Same activity i did with Stellar Phoenix which i download having 11.7 KB size,it took me only few minutes to download the application.On opening the program i found four options of recovery,Quick Recovery,Deleted File Recovery,Formatted Media,Search Volume I did the same process again and start with the option Drive Recovery i choose the drive to recover my deleted file & image using Deleted File Recovery option of Stellar Phoenix Mac,The program asks me to select Volume to scan for the deleted data.I did accordingly and it starts scanning.After some time i find my files & image on preview and stop scanning.Then i try to recover the files & image but the download was demo so it did not allow me to recover the files.but asks me to save the file and resume later if choose to recover from full version.It helps in saving the scanning time very nice option.

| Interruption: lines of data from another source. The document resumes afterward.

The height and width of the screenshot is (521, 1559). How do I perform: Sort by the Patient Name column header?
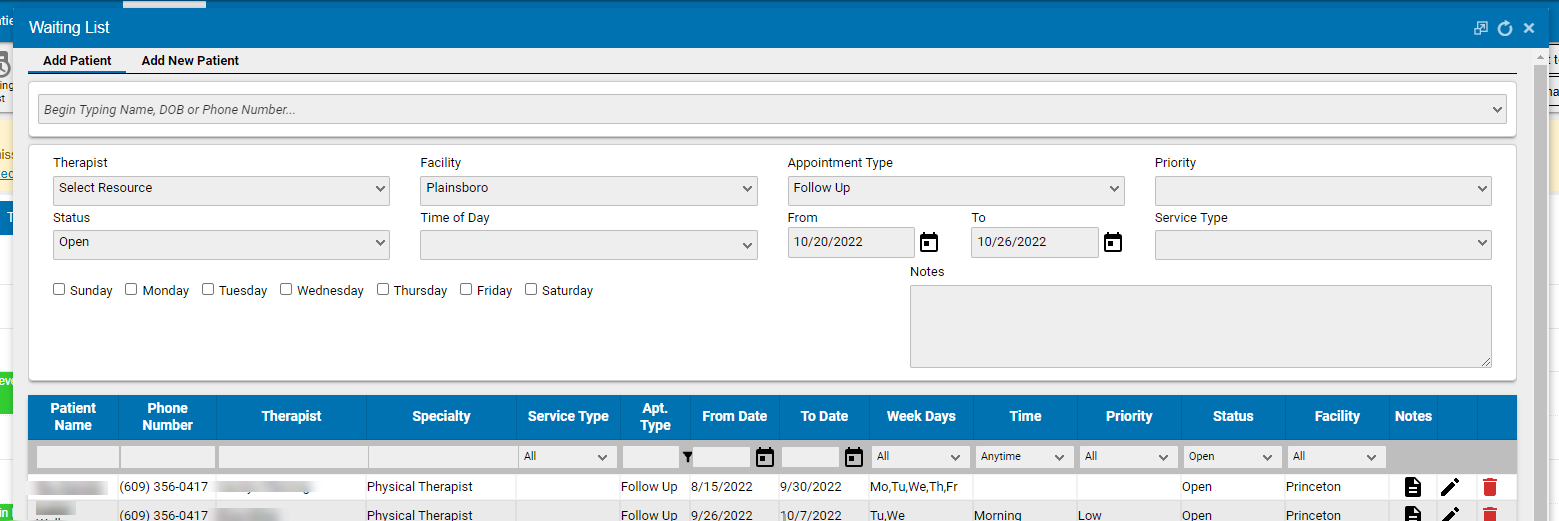click(73, 416)
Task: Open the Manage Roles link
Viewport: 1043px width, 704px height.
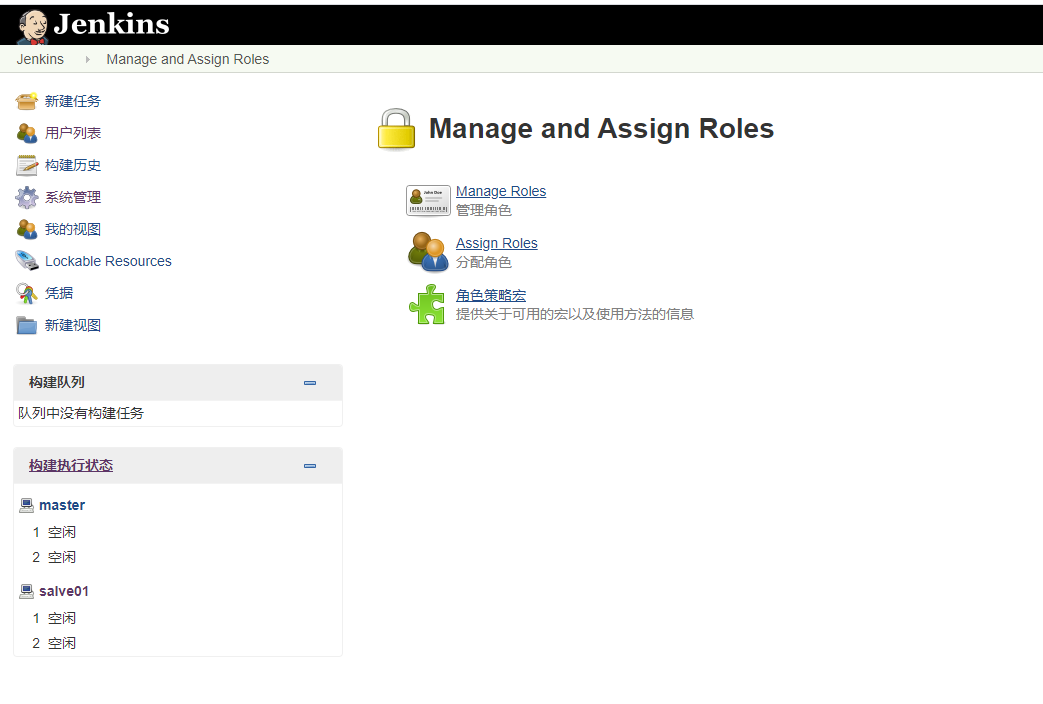Action: [501, 191]
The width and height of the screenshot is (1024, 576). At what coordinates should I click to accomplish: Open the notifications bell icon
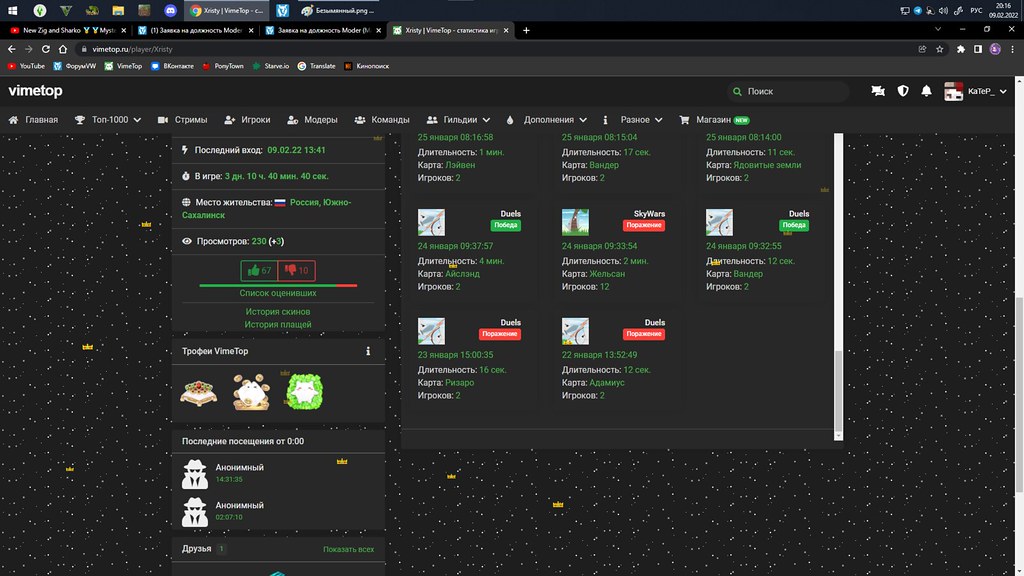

I would say Stellar Phoenix Macintosh Data Recovery Works very well,I did the test on 1GHZ PowerPC G4 Version 10.5.8
Dorothy Dandridge
July 30, 2010 at 3:27am
That is a wonderful review i like to check out this product however i used Stellar Phoenix Macintosh Data Recovery previously which is also a nice application for file recovery.Let me try both of these at one real time and watch the difference which one is best..
bdmarsh
May 06, 2010 at 12:46pm
Backup Backup Backup, that way you won't need software like this... Unfortunately as a full time tech, I do have to use this software frequently (Company I work for owns the technician license for Data Rescue 3). The version 3 upgrade has some nice improvements over 2, which was already good.The clone ability has really helped on 2 occasions where the drive seemed to be degrading, so cloned first, then did the recovery from that. One of the 2 times the drive did fail not long after the clone was made, no longer was recognized at all. Thanks to DR 3 and the cloning, was able to recover most of the user data. Because the drives were failing, cloning took a long time, one was over 24 hours.Unfortunately, I haven't had much luck with FileIQ so far, although the latest update had fixes for FileIQ and large files, so hopefully it'll work better for things like Parallels virtual machine images. I was able to get FileIQ to recognize a numbers file that wasn't part of the default set of document types initially.I also disabled the fancy animated graphics, and went to the list view to start up.